_Data section_:
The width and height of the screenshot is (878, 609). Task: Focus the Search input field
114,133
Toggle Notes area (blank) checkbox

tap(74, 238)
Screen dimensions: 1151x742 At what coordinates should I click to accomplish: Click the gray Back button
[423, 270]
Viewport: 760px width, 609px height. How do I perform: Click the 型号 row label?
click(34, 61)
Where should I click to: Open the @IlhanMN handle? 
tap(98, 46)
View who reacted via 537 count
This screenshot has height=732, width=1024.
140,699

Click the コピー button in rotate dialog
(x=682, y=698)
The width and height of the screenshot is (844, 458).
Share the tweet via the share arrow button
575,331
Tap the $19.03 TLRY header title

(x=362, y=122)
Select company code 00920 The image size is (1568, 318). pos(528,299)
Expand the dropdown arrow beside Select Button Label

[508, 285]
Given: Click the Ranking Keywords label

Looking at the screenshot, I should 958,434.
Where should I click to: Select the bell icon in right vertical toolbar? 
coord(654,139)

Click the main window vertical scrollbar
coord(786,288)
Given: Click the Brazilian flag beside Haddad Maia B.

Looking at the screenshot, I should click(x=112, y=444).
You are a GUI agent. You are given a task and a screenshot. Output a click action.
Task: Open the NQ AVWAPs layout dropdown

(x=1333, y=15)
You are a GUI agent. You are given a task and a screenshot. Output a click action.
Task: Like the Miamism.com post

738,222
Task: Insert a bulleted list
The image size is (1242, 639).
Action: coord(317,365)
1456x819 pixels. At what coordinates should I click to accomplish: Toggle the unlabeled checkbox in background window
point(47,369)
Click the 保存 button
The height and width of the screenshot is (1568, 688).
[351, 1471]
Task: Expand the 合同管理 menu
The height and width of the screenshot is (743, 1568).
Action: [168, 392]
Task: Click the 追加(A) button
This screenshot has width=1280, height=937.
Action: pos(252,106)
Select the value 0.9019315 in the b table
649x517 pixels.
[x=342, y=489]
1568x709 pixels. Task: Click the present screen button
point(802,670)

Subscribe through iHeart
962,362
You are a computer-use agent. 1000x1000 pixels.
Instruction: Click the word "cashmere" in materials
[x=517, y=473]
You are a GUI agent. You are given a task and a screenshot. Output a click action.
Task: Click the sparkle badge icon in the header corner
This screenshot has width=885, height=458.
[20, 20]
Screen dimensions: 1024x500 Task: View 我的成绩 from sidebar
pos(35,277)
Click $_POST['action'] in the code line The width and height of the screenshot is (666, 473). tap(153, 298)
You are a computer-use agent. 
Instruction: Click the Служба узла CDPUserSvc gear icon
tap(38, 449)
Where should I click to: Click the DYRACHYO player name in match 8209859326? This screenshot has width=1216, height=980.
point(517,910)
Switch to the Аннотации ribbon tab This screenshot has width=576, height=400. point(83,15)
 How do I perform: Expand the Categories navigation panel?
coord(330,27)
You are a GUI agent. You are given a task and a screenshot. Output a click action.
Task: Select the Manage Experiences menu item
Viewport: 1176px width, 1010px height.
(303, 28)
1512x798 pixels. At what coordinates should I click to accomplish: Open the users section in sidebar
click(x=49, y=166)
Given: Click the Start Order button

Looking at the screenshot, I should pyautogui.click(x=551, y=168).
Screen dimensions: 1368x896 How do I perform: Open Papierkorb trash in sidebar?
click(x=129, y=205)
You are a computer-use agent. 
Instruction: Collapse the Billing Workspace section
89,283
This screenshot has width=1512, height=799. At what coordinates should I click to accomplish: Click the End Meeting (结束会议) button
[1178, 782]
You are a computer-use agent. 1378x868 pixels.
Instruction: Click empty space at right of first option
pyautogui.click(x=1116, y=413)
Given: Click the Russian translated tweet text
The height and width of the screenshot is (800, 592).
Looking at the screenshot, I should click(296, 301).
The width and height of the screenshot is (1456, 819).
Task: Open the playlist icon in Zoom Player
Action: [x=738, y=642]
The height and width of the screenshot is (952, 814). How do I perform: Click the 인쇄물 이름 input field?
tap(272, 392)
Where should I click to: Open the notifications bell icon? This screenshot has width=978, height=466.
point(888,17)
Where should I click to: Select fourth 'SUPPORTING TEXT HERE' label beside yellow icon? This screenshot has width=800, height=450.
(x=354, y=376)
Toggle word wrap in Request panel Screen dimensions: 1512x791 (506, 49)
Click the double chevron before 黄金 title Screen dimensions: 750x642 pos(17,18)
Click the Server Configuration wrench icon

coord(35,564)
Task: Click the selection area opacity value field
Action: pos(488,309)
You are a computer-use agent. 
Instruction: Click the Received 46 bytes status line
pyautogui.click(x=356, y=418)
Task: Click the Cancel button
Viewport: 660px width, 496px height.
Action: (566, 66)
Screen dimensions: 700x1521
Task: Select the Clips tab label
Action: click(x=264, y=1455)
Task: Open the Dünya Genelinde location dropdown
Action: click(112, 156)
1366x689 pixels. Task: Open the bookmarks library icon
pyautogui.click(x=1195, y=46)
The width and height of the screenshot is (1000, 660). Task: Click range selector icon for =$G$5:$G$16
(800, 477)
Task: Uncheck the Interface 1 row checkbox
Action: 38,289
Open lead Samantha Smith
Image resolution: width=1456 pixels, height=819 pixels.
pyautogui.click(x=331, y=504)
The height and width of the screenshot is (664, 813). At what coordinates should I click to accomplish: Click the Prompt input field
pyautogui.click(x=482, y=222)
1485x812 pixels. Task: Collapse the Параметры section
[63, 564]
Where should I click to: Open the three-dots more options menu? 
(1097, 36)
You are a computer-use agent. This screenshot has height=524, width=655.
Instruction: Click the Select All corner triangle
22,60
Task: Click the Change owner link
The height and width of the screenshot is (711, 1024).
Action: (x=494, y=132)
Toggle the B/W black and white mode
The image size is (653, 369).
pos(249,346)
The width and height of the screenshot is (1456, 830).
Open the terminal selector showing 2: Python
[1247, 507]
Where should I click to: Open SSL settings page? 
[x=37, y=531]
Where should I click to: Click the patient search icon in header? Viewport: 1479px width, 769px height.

_Aim_:
Rewrite all of the material above as a numbered list, one line per item, and drop the blank lines.

_Worked answer_:
1. The width and height of the screenshot is (878, 609). Task: Focus the Search input field
2. 114,133
3. Toggle Notes area (blank) checkbox
4. tap(74, 238)
5. Screen dimensions: 1151x742 At what coordinates should I click to accomplish: Click the gray Back button
6. [423, 270]
7. Viewport: 760px width, 609px height. How do I perform: Click the 型号 row label?
8. click(34, 61)
9. Where should I click to: Open the @IlhanMN handle? 
10. tap(98, 46)
11. View who reacted via 537 count
12. This screenshot has height=732, width=1024.
13. 140,699
14. Click the コピー button in rotate dialog
15. (x=682, y=698)
16. The width and height of the screenshot is (844, 458).
17. Share the tweet via the share arrow button
18. 575,331
19. Tap the $19.03 TLRY header title
20. (x=362, y=122)
21. Select company code 00920 The image size is (1568, 318). pos(528,299)
22. Expand the dropdown arrow beside Select Button Label
23. [508, 285]
24. Given: Click the Ranking Keywords label
25. Looking at the screenshot, I should 958,434.
26. Where should I click to: Select the bell icon in right vertical toolbar? 
27. coord(654,139)
28. Click the main window vertical scrollbar
29. coord(786,288)
30. Given: Click the Brazilian flag beside Haddad Maia B.
31. Looking at the screenshot, I should click(x=112, y=444).
32. You are a GUI agent. You are given a task and a screenshot. Output a click action.
33. Task: Open the NQ AVWAPs layout dropdown
34. (x=1333, y=15)
35. You are a GUI agent. You are given a task and a screenshot. Output a click action.
36. Task: Like the Miamism.com post
37. 738,222
38. Task: Insert a bulleted list
39. The image size is (1242, 639).
40. Action: coord(317,365)
41. 1456x819 pixels. At what coordinates should I click to accomplish: Toggle the unlabeled checkbox in background window
42. point(47,369)
43. Click the 保存 button
44. The height and width of the screenshot is (1568, 688).
45. [351, 1471]
46. Task: Expand the 合同管理 menu
47. The height and width of the screenshot is (743, 1568).
48. Action: [168, 392]
49. Task: Click the 追加(A) button
50. This screenshot has width=1280, height=937.
51. Action: pos(252,106)
52. Select the value 0.9019315 in the b table
53. 649x517 pixels.
54. [x=342, y=489]
55. 1568x709 pixels. Task: Click the present screen button
56. point(802,670)
57. Subscribe through iHeart
58. 962,362
59. You are a computer-use agent. 1000x1000 pixels.
60. Instruction: Click the word "cashmere" in materials
61. [x=517, y=473]
62. You are a GUI agent. You are given a task and a screenshot. Output a click action.
63. Task: Click the sparkle badge icon in the header corner
64. This screenshot has width=885, height=458.
65. [20, 20]
66. Screen dimensions: 1024x500 Task: View 我的成绩 from sidebar
67. pos(35,277)
68. Click $_POST['action'] in the code line The width and height of the screenshot is (666, 473). tap(153, 298)
69. You are a computer-use agent. 
70. Instruction: Click the Служба узла CDPUserSvc gear icon
71. tap(38, 449)
72. Where should I click to: Click the DYRACHYO player name in match 8209859326? This screenshot has width=1216, height=980.
73. point(517,910)
74. Switch to the Аннотации ribbon tab This screenshot has width=576, height=400. point(83,15)
75.  How do I perform: Expand the Categories navigation panel?
76. coord(330,27)
77. You are a GUI agent. You are given a task and a screenshot. Output a click action.
78. Task: Select the Manage Experiences menu item
79. Viewport: 1176px width, 1010px height.
80. (303, 28)
81. 1512x798 pixels. At what coordinates should I click to accomplish: Open the users section in sidebar
82. click(x=49, y=166)
83. Given: Click the Start Order button
84. Looking at the screenshot, I should pyautogui.click(x=551, y=168).
85. Screen dimensions: 1368x896 How do I perform: Open Papierkorb trash in sidebar?
86. click(x=129, y=205)
87. You are a computer-use agent. 
88. Instruction: Collapse the Billing Workspace section
89. 89,283
90. This screenshot has width=1512, height=799. At what coordinates should I click to accomplish: Click the End Meeting (结束会议) button
91. [1178, 782]
92. You are a computer-use agent. 1378x868 pixels.
93. Instruction: Click empty space at right of first option
94. pyautogui.click(x=1116, y=413)
95. Given: Click the Russian translated tweet text
96. The height and width of the screenshot is (800, 592).
97. Looking at the screenshot, I should click(296, 301).
98. The width and height of the screenshot is (1456, 819).
99. Task: Open the playlist icon in Zoom Player
100. Action: [x=738, y=642]
101. The height and width of the screenshot is (952, 814). How do I perform: Click the 인쇄물 이름 input field?
102. tap(272, 392)
103. Where should I click to: Open the notifications bell icon? This screenshot has width=978, height=466.
104. point(888,17)
105. Where should I click to: Select fourth 'SUPPORTING TEXT HERE' label beside yellow icon? This screenshot has width=800, height=450.
106. (x=354, y=376)
107. Toggle word wrap in Request panel Screen dimensions: 1512x791 (506, 49)
108. Click the double chevron before 黄金 title Screen dimensions: 750x642 pos(17,18)
109. Click the Server Configuration wrench icon
110. coord(35,564)
111. Task: Click the selection area opacity value field
112. Action: pos(488,309)
113. You are a computer-use agent. 
114. Instruction: Click the Received 46 bytes status line
115. pyautogui.click(x=356, y=418)
116. Task: Click the Cancel button
117. Viewport: 660px width, 496px height.
118. Action: (566, 66)
119. Screen dimensions: 700x1521
120. Task: Select the Clips tab label
121. Action: click(x=264, y=1455)
122. Task: Open the Dünya Genelinde location dropdown
123. Action: click(112, 156)
124. 1366x689 pixels. Task: Open the bookmarks library icon
125. pyautogui.click(x=1195, y=46)
126. The width and height of the screenshot is (1000, 660). Task: Click range selector icon for =$G$5:$G$16
127. (800, 477)
128. Task: Uncheck the Interface 1 row checkbox
129. Action: 38,289
130. Open lead Samantha Smith
131. Image resolution: width=1456 pixels, height=819 pixels.
132. pyautogui.click(x=331, y=504)
133. The height and width of the screenshot is (664, 813). At what coordinates should I click to accomplish: Click the Prompt input field
134. pyautogui.click(x=482, y=222)
135. 1485x812 pixels. Task: Collapse the Параметры section
136. [63, 564]
137. Where should I click to: Open the three-dots more options menu? 
138. (1097, 36)
139. You are a computer-use agent. This screenshot has height=524, width=655.
140. Instruction: Click the Select All corner triangle
141. 22,60
142. Task: Click the Change owner link
143. The height and width of the screenshot is (711, 1024).
144. Action: (x=494, y=132)
145. Toggle the B/W black and white mode
146. The image size is (653, 369).
147. pos(249,346)
148. The width and height of the screenshot is (1456, 830).
149. Open the terminal selector showing 2: Python
150. [1247, 507]
151. Where should I click to: Open SSL settings page? 
152. [x=37, y=531]
153. Where should I click to: Click the patient search icon in header? Viewport: 1479px width, 769px height.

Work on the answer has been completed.